Era una casa construida conservando la estructura y la fachada del palacio del Cardenal de Retz en Rue Monsieur, pero una vez dentro no se veía nada del pasado, ni de ningún presente que Rosemary conociera. Las paredes, la obra de albañilería, parecían englobar más bien el futuro, de modo que cruzar aquel umbral, si es que así podía llamarse, para pasar al alargado vestíbulo de acero pavonado y plata dorada, con las innumerables facetas de sus muchos espejos extrañamente biselados, era una especie de sacudida eléctrica, un verdadero ataque de nervios, una experiencia tan antinatural como tomar un desayuno de harina de avena y hachís. Pero el efecto que producía no era comparable al de ninguna de las secciones de la Exposición de Artes Decorativas, puesto que había gente dentro, no delante. A Rosemary le parecía todo tan distante, tan falsamente estimulante como los decorados de un plató, y se imaginó que todos los demás que estaban allí tendrían la misma sensación.

Había unas treinta personas, la mayor parte de ellas mujeres, y todas parecían arrancadas de las páginas de Louise M. Alcott o Madame de Ségur.
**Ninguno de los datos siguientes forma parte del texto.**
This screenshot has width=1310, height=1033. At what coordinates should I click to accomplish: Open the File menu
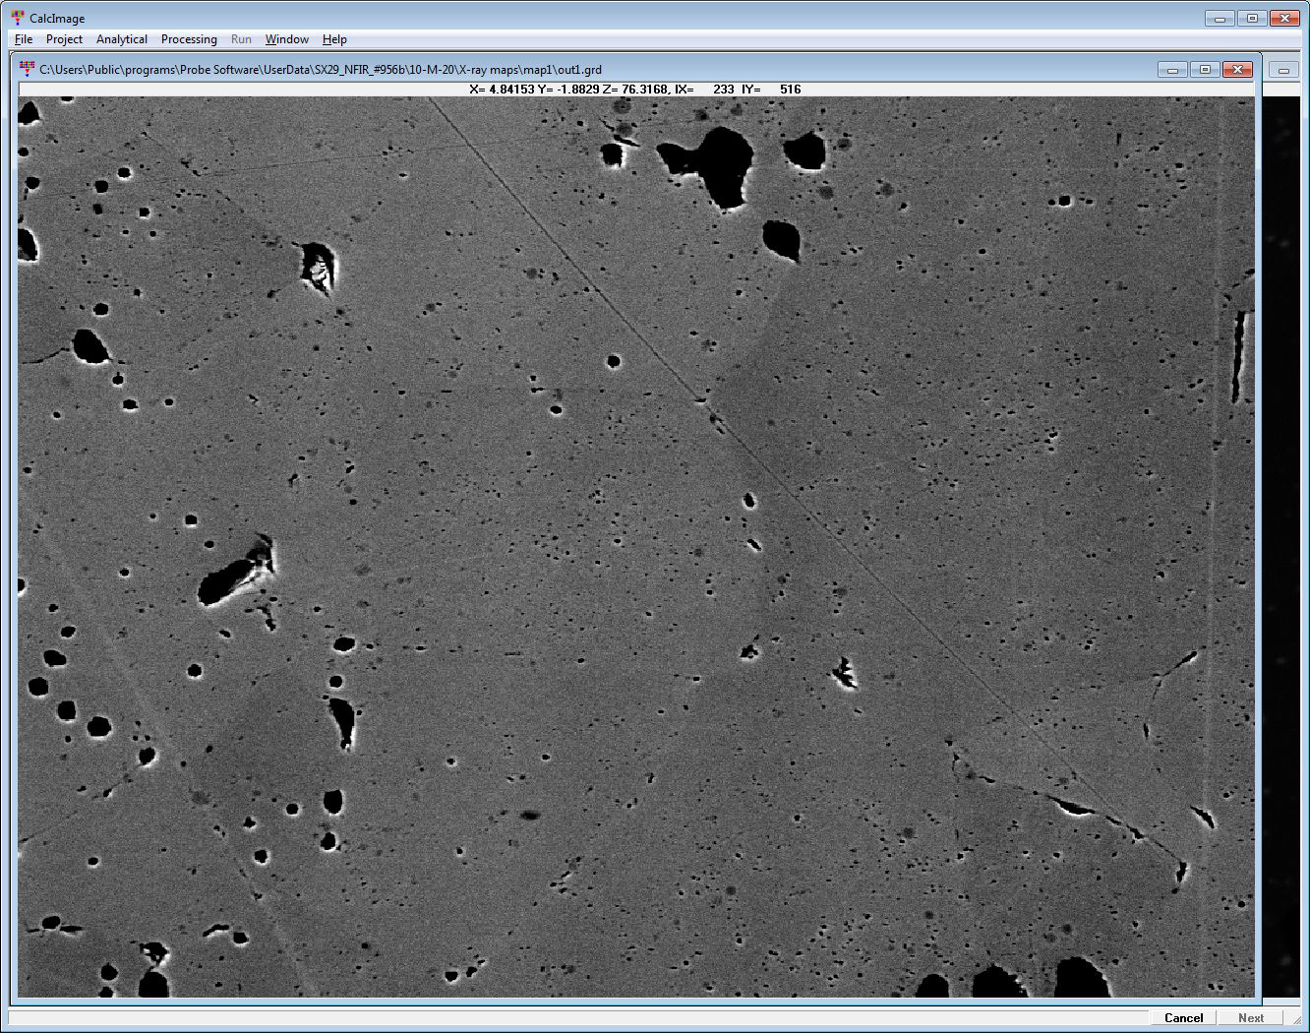(24, 39)
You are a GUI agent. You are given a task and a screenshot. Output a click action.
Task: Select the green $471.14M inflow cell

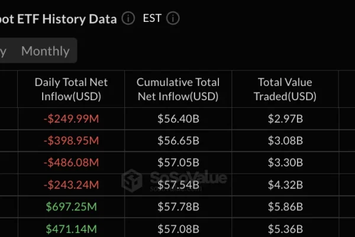71,229
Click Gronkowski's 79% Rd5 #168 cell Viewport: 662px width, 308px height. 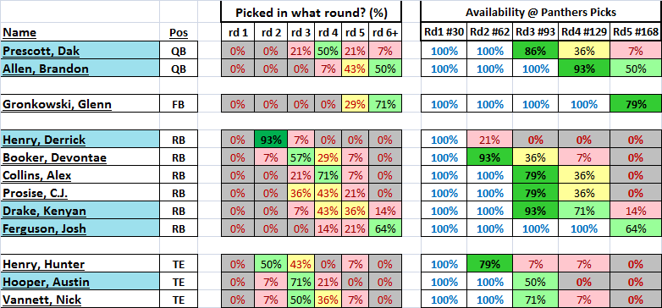coord(636,103)

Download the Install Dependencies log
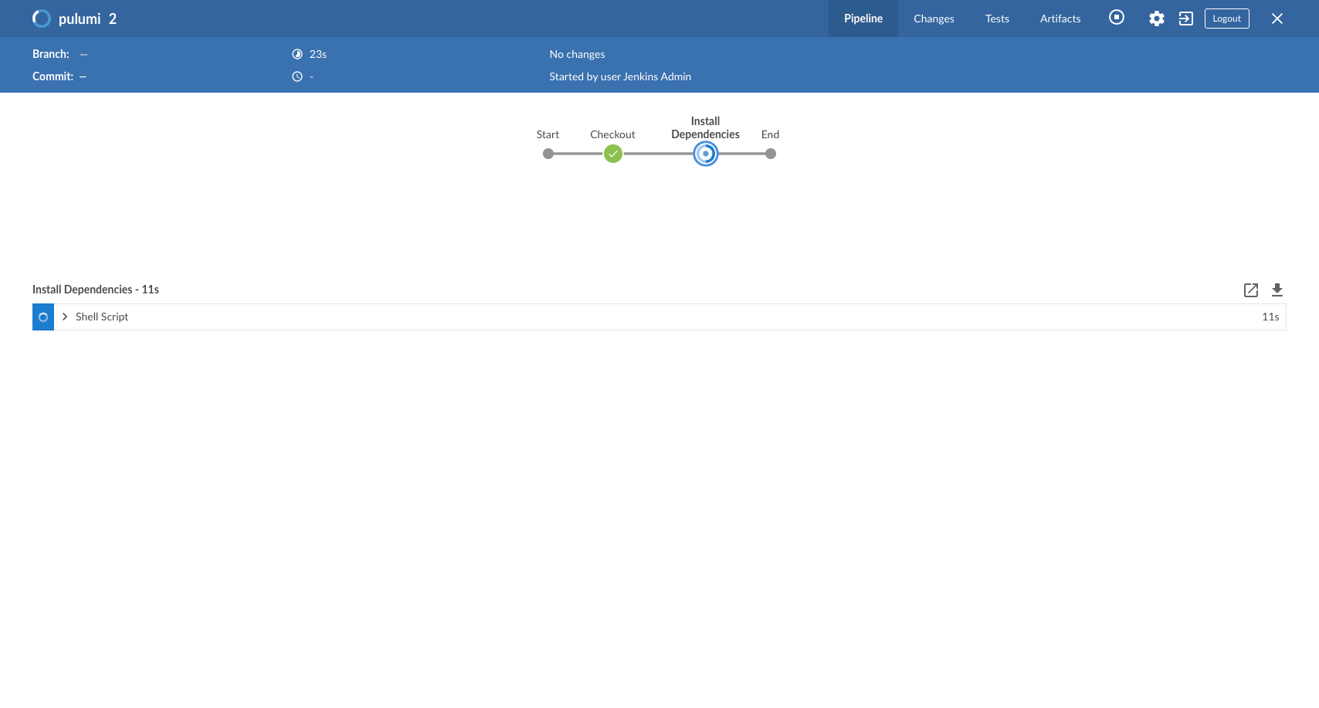point(1277,290)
Se movían por aquel plató con la misma cautela y precisión de una mano humana recogiendo vidrios rotos. No podía decirse que, individualmente o en grupo, dominaran aquel ambiente de la manera que alguien puede llegar a dominar una obra de arte de su propiedad, por muy esotérica que ésta sea. Nadie sabía cuál era el significado de aquella sala porque representaba una evolución hacia algo que podía llamarse cualquier cosa menos una sala. Existir en ella era tan difícil como andar por una escalera en movimiento demasiado bien encerada, y no había posibilidad alguna de lograrlo sin las cualidades mencionadas de una mano moviéndose entre vidrios rotos, cualidades que limitaban y definían a la mayoría de los allí presentes.

Los había de dos clases. Por una parte estaban los americanos e ingleses que se habían entregado a una vida disipada durante toda la primavera y el verano, de modo que todo lo que hacían ya era un puro reflejo nervioso. Estaban muy tranquilos y aletargados a determinadas horas y luego se enzarzaban de pronto en peleas o tenían crisis nerviosas o intentaban seducir a alguien. La otra clase, que se podría llamar la de los explotadores, estaba formada por los parásitos, gente sobria y seria en comparación con la anterior, que tenían un objetivo en la vida y no perdían el tiempo. Donde mejor mantenían el equilibrio era en esa clase de ambiente, y si había allí algún tono, aparte de la forma tan original en que se había organizado una serie de valores superficiales en el piso, lo daban ellos.

Aquel monstruo de Frankenstein se zampó de un solo bocado a Dick y Rosemary; los separó inmediatamente y Rosemary descubrió de pronto con respecto a sí misma que era un pequeño ser insincero que sólo utilizaba los registros más altos de su garganta y necesitaba urgentemente un director que le dijera lo que tenía que hacer. Sin embargo, era tal el salvaje aleteo de la sala que no tenía la sensación de que su situación fuera más incongruente que la de cualquiera de los otros. Además, de algo debía servirle su experiencia de actriz. Así que, tras una serie de vueltas, giros y marchas semimilitares, se encontró, según todas las apariencias, hablando con una muchacha de aspecto pulcro y acicalado que tenía una graciosa cara de chico, pero, en realidad, absorta en una conversación que tenía lugar junto a una especie de escalera de bronce situada en diagonal a donde estaba ella y a un metro y medio de distancia.

Había un trío de mujeres jóvenes sentadas en un diván. Eran todas altas y esbeltas y de cabeza pequeña, que llevaban arreglada como las cabezas de los maniquíes, y mientras hablaban movían graciosamente la cabeza de un lado a otro por encima de sus trajes sastre oscuros, haciendo el efecto de flores de tallo largo o capuchones de cobra.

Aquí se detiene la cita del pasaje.